Japão aprova a comercialização de dois medicamentos derivados de células-tronco pluripotentes induzidas (iPS), uma novidade mundial.

Japão aprova a comercialização de dois medicamentos derivados de células-tronco pluripotentes induzidas (iPS), uma novidade mundial.

TÓQUIO – O governo japonês aprovou condicionalmente, na sexta-feira, a comercialização de dois produtos de medicina regenerativa feitos a partir de células-tronco pluripotentes induzidas, uma estreia mundial nesse segmento.
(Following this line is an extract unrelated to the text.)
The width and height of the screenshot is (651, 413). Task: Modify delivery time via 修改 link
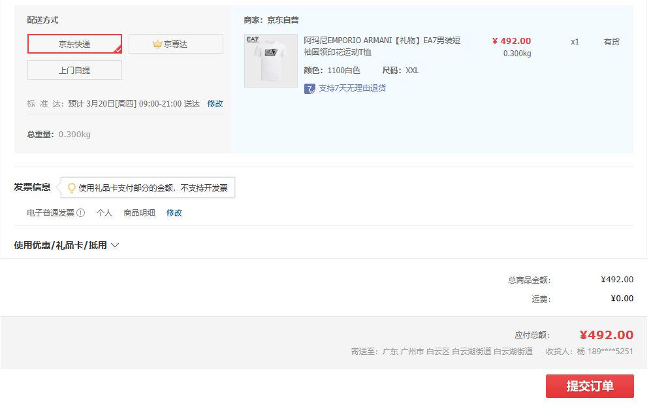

Os dois medicamentos derivados de células-tronco pluripotentes induzidas (iPS) são o ReHeart, desenvolvido pela Cuorips Inc. para tratar pacientes com insuficiência cardíaca grave resultante de cardiomiopatia isquêmica, e o Amchepry, produzido pela Sumitomo Pharma Co. e Racthera Inc. para tratar a doença de Parkinson, uma doença neurodegenerativa progressiva.

Como os preços e a cobertura do seguro ainda precisam ser discutidos, o tratamento com esses medicamentos não deve começar antes do verão. O ReHeart deve custar mais de 10 milhões de ienes (US$ 63.500), e o Amchepry também será caro.

O Ministro da Saúde, Trabalho e Bem-Estar, Kenichiro Ueno, elogiou a praticidade dos produtos fabricados no Japão. "Espero que eles salvem pacientes não só no Japão, mas também em todo o mundo", disse ele.

Apesar do número limitado de casos em ensaios clínicos, o Ministério da Saúde aproveitou um sistema de aprovação condicional antecipada, desde que a segurança dos medicamentos fosse confirmada e sua eficácia fosse presumida.

ReHeart e Amchepry devem comprovar sua eficácia em até sete anos por meio do tratamento de pacientes para obterem aprovação completa.

As células-tronco pluripotentes induzidas, ou células iPS, têm a capacidade de se diferenciar em praticamente qualquer tipo de célula humana e proliferar indefinidamente, de acordo com o Centro de Pesquisa e Aplicação de Células iPS da Universidade de Kyoto.

Elas foram geradas por Shinya Yamanaka, diretor emérito e professor do centro, que anunciou a geração de células iPS de camundongo em 2006 e de células iPS humanas em 2007. Ele ganhou o Prêmio Nobel de Fisiologia ou Medicina em 2012.